## Texto para ler

#####

Uma noite apareceu um homem com uma hérnia estrangulada. No momento não havia equipamento cirúrgico disponível. “Coloquei uma panela de pressão na fogueira para esterilizar compressas e um afastador, feito com duas colheres, anestesiei-o da cintura para baixo e operei. No dia seguinte, o homem estava de pé. Essa é a lição que estes povos nos dão”.

“As ONG entravam nos países como um tiro no escuro”

Mulheres e homens de vidas incríveis

Nas histórias de vida que cruzaram a própria história de Fernando Nobre, muitos homens e mulheres tornaram-se heróis e heroínas aos olhos do médico, pela força com a qual se reerguerem e lutaram contra a doença e a pobreza.
No Chade, depois de ter atravessado a fronteira com os Médicos Sem Fronteiras o jornalista da L’Express e o fotógrafo da agência Sigma, o médico recebeu um pedido, para “ir ver uma velha senhora que tinha tantos trapos ensanguentados sobre o peito, que nem se percebia de que eram as feridas”. A operação era urgente e tinha de ser feita ali mesmo, na cabana da mulher.
Enquanto Fernando Nobre se desinfetava no exterior da cabana, cinco homens colocaram-se ao seu redor, em sentido, de lança na mão. Então perguntou ao seu assistente chadiano “tu explicaste bem que a senhora pode morrer? Expliquei, expliquei!”, respondeu o homem.
Operou com anestesia, mas sempre abaixo do limite do necessário, porque naquelas condições havia risco de paragem cardíaca. Durante a operação foram muitos os momentos em que percebeu a dor no corpo da mulher e pediu ao assistente para dar mais um pouco de anestesia. Quando terminou, pensou “não passa desta noite, os ferimentos são muito graves e a operação foi muito dura”. Mas, os toubos, tribo a que esta pertencia têm uma coragem extraordinária, “no dia seguinte, a mulher estava de pé, à volta da fogueira, com outras senhoras a fazer uma bebida”.
Aparecem outra vez os homens das lanças, mas agora traziam galinhas para oferecer. Fernando Nobre recusou, “faziam-lhes mais falta”. E, no entanto, durante os dois meses que esteve na região alimentou-se de “amendoins e chá”.
Era o tempo em que chegavam jovens da guerrilha com braços e pernas garrotados há vários dias, sem outra cura além da amputação. Ao escutar o diagnóstico, os rapazes diziam que antes tinha que falar com marabu, o sacerdote e feiticeiro. Fernando Nobre dizia “vão, mas voltem depressa, agora ainda posso tirar o braço, se a gangrena sobe já não posso fazer nada”. Regressavam sempre. O veredicto? “Marabu diz que o médico branco tem razão, pode cortar”.
No Zimbabué, o seu caminho cruzou-se com o de uma mulher cega que cuidava de um neto com deficiência. Na missão, perguntou quanto custava a operação às cataratas. Um ano depois, quando regressou, a mulher tinha voltado a fazer os seus potes de barro para vender.

#####

[Dados de localização por coordenadas de píxeis]

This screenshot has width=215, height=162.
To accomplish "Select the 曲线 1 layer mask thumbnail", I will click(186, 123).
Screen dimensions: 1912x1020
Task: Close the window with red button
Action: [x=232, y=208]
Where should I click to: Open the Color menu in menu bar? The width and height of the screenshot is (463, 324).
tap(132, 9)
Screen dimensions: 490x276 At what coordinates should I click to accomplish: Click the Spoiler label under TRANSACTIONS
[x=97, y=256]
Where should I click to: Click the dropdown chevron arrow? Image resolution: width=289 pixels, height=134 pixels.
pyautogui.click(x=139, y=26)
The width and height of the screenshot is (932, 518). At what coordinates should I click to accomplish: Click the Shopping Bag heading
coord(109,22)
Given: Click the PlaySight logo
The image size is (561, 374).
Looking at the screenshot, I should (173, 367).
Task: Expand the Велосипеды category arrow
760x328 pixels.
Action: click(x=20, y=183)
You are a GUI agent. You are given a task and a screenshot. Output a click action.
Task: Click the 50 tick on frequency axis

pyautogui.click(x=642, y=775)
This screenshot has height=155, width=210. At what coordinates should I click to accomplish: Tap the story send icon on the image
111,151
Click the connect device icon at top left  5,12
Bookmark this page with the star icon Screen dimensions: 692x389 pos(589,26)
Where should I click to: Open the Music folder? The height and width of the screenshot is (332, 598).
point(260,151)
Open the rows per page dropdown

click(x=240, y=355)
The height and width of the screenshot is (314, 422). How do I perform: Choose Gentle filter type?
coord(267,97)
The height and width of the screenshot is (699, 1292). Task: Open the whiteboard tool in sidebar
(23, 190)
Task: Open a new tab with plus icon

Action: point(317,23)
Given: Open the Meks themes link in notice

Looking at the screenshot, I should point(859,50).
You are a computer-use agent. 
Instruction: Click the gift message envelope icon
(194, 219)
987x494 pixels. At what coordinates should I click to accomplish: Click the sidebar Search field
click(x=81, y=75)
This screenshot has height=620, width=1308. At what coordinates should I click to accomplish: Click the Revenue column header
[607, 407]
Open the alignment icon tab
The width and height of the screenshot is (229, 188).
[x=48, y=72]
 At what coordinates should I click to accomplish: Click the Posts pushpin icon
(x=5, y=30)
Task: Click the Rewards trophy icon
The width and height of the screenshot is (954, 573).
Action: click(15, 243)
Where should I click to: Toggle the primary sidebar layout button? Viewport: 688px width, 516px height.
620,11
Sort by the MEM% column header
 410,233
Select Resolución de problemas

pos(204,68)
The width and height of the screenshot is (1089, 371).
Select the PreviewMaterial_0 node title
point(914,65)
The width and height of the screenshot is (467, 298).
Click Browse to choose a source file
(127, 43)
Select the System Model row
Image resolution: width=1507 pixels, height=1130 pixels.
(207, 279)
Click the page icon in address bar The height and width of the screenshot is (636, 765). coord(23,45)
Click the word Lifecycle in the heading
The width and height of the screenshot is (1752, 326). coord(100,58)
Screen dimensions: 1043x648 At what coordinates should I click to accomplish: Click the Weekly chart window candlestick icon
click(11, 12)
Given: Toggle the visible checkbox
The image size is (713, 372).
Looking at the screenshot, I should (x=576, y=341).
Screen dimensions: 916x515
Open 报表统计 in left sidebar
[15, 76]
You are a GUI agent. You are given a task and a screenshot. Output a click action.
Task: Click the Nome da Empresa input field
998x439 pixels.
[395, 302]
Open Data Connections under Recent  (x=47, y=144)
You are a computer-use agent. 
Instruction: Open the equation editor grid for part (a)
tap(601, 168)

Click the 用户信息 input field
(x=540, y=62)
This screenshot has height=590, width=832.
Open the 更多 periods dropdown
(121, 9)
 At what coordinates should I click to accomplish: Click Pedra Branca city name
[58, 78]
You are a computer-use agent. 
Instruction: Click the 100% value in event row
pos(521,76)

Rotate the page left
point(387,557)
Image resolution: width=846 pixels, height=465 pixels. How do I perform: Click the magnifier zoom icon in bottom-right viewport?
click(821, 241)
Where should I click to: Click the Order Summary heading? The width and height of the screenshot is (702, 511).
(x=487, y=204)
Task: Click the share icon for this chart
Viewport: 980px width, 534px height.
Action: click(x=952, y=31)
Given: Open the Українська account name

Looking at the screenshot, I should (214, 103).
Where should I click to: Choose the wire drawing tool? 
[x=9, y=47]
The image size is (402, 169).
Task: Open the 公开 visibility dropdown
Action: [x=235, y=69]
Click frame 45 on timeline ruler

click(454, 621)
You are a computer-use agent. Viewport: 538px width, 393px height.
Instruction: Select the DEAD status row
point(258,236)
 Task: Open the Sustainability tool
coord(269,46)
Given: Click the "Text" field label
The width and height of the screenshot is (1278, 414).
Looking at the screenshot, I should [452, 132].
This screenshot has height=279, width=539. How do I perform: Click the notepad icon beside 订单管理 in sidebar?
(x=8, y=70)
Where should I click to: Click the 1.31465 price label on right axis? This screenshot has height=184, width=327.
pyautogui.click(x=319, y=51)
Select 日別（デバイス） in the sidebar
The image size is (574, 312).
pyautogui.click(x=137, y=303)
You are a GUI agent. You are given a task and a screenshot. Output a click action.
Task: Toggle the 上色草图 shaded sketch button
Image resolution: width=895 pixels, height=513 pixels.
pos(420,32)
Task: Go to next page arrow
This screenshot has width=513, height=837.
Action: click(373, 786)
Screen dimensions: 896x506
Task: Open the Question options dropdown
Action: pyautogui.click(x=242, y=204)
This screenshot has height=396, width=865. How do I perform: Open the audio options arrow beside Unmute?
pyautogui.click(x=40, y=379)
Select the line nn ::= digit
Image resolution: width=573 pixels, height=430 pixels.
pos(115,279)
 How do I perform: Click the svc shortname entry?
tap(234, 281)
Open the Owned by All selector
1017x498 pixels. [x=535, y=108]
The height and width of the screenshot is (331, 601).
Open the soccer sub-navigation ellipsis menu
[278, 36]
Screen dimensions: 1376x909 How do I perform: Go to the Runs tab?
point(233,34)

#####

## Tarefa
Pode citar sem alterações o trecho do relato sobre Fernando Nobre que começa nas palavras "No Chade, depois" e acaba depois de "respondeu o homem."?

## Resposta
No Chade, depois de ter atravessado a fronteira com os Médicos Sem Fronteiras o jornalista da L’Express e o fotógrafo da agência Sigma, o médico recebeu um pedido, para “ir ver uma velha senhora que tinha tantos trapos ensanguentados sobre o peito, que nem se percebia de que eram as feridas”. A operação era urgente e tinha de ser feita ali mesmo, na cabana da mulher.
Enquanto Fernando Nobre se desinfetava no exterior da cabana, cinco homens colocaram-se ao seu redor, em sentido, de lança na mão. Então perguntou ao seu assistente chadiano “tu explicaste bem que a senhora pode morrer? Expliquei, expliquei!”, respondeu o homem.